T cell dependent secretory IgA (SIgA) generated in the Peyer’s patches (PPs) of the small intestine shapes a broadly diverse microbiota that is crucial for host physiology. The mutualistic co-evolution of host and microbes led to the relative tolerance of host’s immune system towards commensal microorganisms. The adenosine triphosphate (ATP)-gated ionotropic P2X7 receptor limits T follicular helper (Tfh) cells expansion and germinal center (GC) reaction in the PPs. We have shown that transient depletion of intestinal ATP can dramatically improve high-affinity IgA response against both live and inactivated oral vaccines. Ectopic expression of Shigella flexneri periplasmic ATP-diphosphohydrolase (apyrase) abolishes ATP release by bacteria and improves the specific IgA response against live oral vaccines. Antibody responses primed in the absence of intestinal extracellular ATP (eATP) also provide superior protection from enteropathogenic infection. We are applying this knowledge to the generation of a new class of mucosal vaccines with enhanced efficacy.

Although P2rx7 has been proposed as a type 1 diabetes (T1D) susceptibility gene in non-obese diabetic (NOD) mice, its potential pathogenic role has not been directly determined. To test this possibility we investigated P2rx7 expression in CD4⁺CD62L^highCD44^low naive and CD4⁺CD62L^lowCD44^high effector from pancreatic lymph nodes of healthy, prediabetic and overtly diabetic NOD mice. P2rx7 expression significantly increases in CD4⁺ T effector cells of prediabetic NOD mice but dramatically decreases in NOD mice with overt disease. Since P2rx7 is silenced by cognate antigen stimulation these observations underscore the relevance of pancreatic epitope spreading in the development of T1D in NOD mice. Downregulation of P2rx7 would render effector T cells resistant to pyroptosis induction by extracellular ATP generated by inflammatory tissue damage, thereby propagating and sustaining tissue destruction. The role of P2X7 activity in limiting the T cell diabetogenic potential was supported by T1D induction with low-dose of streptozotocin in P2rx7 knock-out mice, which developed a significantly more severe disease than the wild-type counterpart.

Overview

Peculiar features of the tumor microenvironment condition the function of infiltrating immune system cells and eventually protect the malignant tissue from eradication. Extracellular adenosine triphosphate (eATP) is a signaling molecule, which variably affects directly or after hydrolysis to adenosine, all cells of the immune system.
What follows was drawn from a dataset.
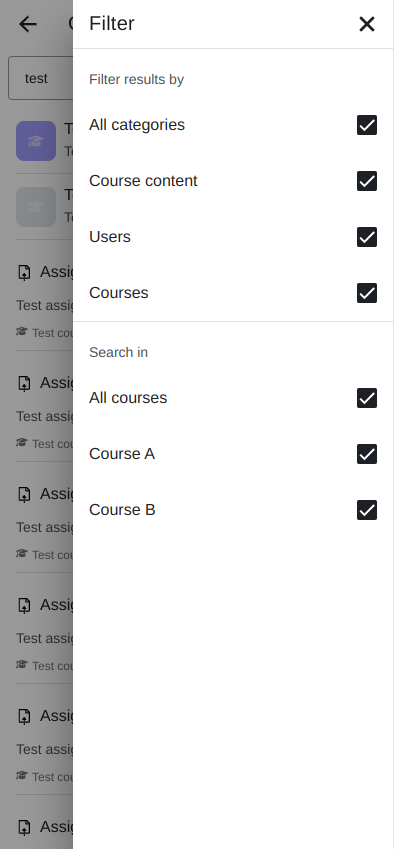Image resolution: width=394 pixels, height=849 pixels.
Task: Uncheck the All courses checkbox
Action: 366,398
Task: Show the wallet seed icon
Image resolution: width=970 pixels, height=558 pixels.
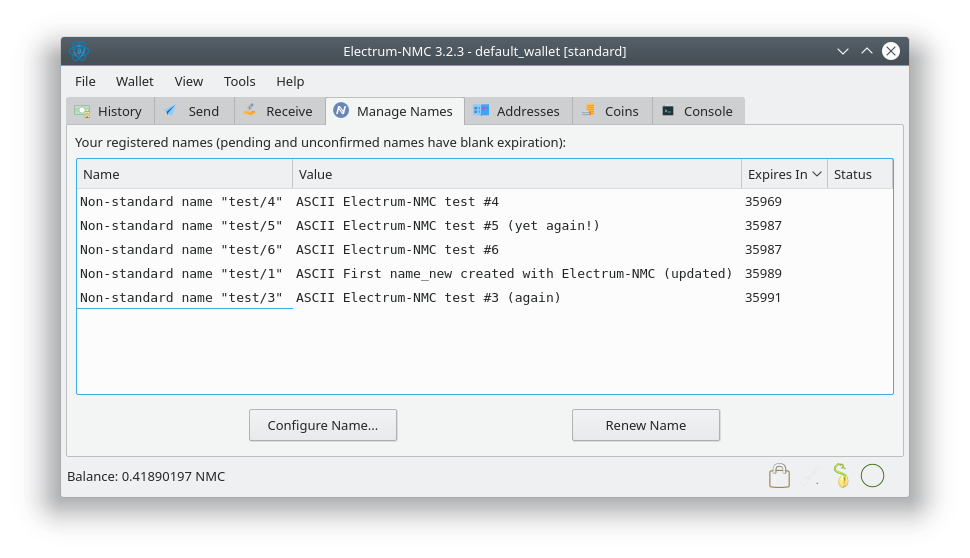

Whereas eATP is virtually absent in the interstitium of normal tissues, it can be present in the hundreds micromolar range in tumors, a concentration compatible with activation of the ATP-gated ionotropic P2X7 receptor. We found that P2X7 activity in tumor-infiltrating effector T cells limits cell proliferation and tumor suppression. In these cells, deletion of P2rx7, encoding for P2X7, promotes a transcriptional signature that correlates with enhanced cytotoxic T cell response in human solid tumors. Therefore, we address the role of the eATP/P2X7 axis in conditioning the cytotoxic activity of tumor-infiltrating lymphocytes.